The handstand pushup is one of those dreaded movements in functional fitness. It’s not only the fact that you are inverted and thus in a very uncomfortable position, but you must also think about your balance, your hand placement, your push, etc.

So many things are going on with this movement.

So how does one go about getting that handstand push-up? Well, for one thing, remember that the progression should start first with the strict handstand pushup work before teaching the kip.

So in order to do this, one must build up shoulder strength. Here’s a helpful way of building to that inverted shoulder strength position. Take a look.

Watch: Handstand Push-up Progression

Auxiliary Exercises for Pull-Up Volume


Chances are, if you have gotten your clients to that first, seemingly mythical pull-up, the next thing they are going to be concentrating on is 2 pull-ups, and then 3 pull ups, etc. They will want to raise the volume of repetitions almost immediately, and this will pose a problem.

How do you increase the amount of pull-ups you see your clients doing? The simple answer would be volume work. However, anyone who has been training for a while understands that this is simply not the answer.

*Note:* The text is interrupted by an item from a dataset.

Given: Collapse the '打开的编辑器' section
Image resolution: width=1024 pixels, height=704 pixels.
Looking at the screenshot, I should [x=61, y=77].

More volume on the movement itself will not necessarily be the thing to get your clients a higher rep count.

Instead, what you can do is auxiliary work to build up the stabilizer muscles used in the movement itself. This will help with the pull and the volume count.

Specifically for the pull up, one thing you can check into is this double kettlebell swing movement. Enjoy!


Watch: Double Kettlebell Swing

Narrated Lifting Videos


We have a treat for you today with a video from Catalyst Athletics head coach Gregg Everett narrating videos of his lifters going through their routines.

What’s great about this is that he’s able to point out exactly what they are doing and where they are going wrong.

This is not only good for you to watch, but it’s also a great idea to introduce this into your own training of athletes. Take the time to record them in their lifts and give them real and specific feedback as you watch together.

This way you will see a tremendous amount of improvement as they watch themselves and make specific corrections.